# 悪しき感情 or 悪感情



## JapanForever

Hi there,
I would like to wonder about something: 
What is the difference between 悪しき感情 or 悪感情 (when it comes to emotion). I know the two are meaning bad in some ways but is there a stronger term than the other?
For example:
女への悪しき感情 and 女への悪感情, what is the difference?

Thanks for your answers


----------



## Shiratori99

I've never encountered either of these expressions. 嫌悪感 is more common I think.


----------



## JapanForever

Well I found it in a visual novel so I wondered.


----------



## Cowrie

Hi there! 


Shiratori99 said:


> 嫌悪感 is more common I think.




To me, without further context, 悪感情 is simple: If you have 女への悪感情, you hate women. You probably don’t want women. 

悪しき感情 gives me a lot more complex impression. If you said you have (or more likely, can’t stop having) 女への悪しき感情, I’d imagine you want to abuse women. You probably want women. 

I feel, though, there is huge room for different interpretations depending on context, as always.


----------



## JapanForever

Abuse women ?
For the context 悪しき感情 is when a guy is bothered by a girl's words. There is this 女への悪しき感情.
But which one shows the most of ill intention?


----------



## Cowrie

JapanForever said:


> For the context 悪しき感情 is when a guy is bothered by a girl's words. There is this 女への悪しき感情.


Very intriguing. What did you think it meant? 



JapanForever said:


> But which one shows the most of ill intention?


I find it very hard to compare the two on the same scale. 悪しき感情 can be totally different from 悪感情 in meaning. 悪しき感情 can represent more complex ideas, for example, dark, malicious, evil, immoral, and sinful emotions/desires.

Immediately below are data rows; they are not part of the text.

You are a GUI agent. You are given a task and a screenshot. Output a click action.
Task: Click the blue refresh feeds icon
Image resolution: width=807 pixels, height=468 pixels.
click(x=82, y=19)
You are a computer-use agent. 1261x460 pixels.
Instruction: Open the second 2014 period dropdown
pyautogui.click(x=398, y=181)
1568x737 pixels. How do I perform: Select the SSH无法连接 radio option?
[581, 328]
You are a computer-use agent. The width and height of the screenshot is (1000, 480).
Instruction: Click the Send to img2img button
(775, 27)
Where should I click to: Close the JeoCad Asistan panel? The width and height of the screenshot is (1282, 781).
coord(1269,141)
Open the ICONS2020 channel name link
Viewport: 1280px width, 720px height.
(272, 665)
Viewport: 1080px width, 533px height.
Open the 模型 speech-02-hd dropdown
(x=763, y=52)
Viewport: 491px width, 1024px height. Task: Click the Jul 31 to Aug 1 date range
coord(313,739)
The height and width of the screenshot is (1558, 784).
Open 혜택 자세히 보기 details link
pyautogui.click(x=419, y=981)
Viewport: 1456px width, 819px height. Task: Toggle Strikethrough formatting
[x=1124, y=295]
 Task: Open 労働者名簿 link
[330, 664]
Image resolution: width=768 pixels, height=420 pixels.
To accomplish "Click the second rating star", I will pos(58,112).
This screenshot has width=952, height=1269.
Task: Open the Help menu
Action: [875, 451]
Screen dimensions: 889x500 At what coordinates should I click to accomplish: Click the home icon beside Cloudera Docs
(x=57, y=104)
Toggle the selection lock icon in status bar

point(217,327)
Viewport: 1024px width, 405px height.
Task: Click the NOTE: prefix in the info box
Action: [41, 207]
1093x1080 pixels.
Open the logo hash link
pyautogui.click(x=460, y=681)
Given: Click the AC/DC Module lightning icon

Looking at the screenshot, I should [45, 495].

It also carries some special, dramatic and archaic sounding effect (it’s not something we use in our normal, everyday conversation, just in case).


----------



## JapanForever

Well for the context I found this word 悪しき感情 , that was a guy who argued with a girl he doted on. Then he said for the first time he had 悪しき感情 so...


----------



## Cowrie

Are there any other words before and after 女への悪しき感情?


----------



## JapanForever

Yes. He tried to wipe these 悪しき感情 toward her by trying to talk to her as kindly as usual. (The two people are rather close actually)


----------



## Cowrie

Can you type exactly what it is in Japanese?


----------



## JapanForever

Okay.
自分が悪いのか、 それとも女が悪いのか
初めて、 今まで溺愛してきた女の存在と、 自分の心反発するような感情が、 彼の中に生まれていた。 
女への悪しき感情彼に気づき、 それをい去ろうと彼は、 いつもあり優しい声をかけた (basically)


----------



## Cowrie

Hmm. Sounds like it’s simply used for that dramatic sounding effect.


----------



## JapanForever

Okay so it may be translated as "unpleasant, bothering" there?


----------



## Cowrie

If you wish, why not, I’d say. 
One thing I’d like to point out just in case is, 悪しき感情 is referring back to 反発するような感情. 

It may be helpful for other Japanese learners who visit here if you correct typos in post #11.


----------



## JapanForever

I see. What does 反発するような感情 mean by the way?


----------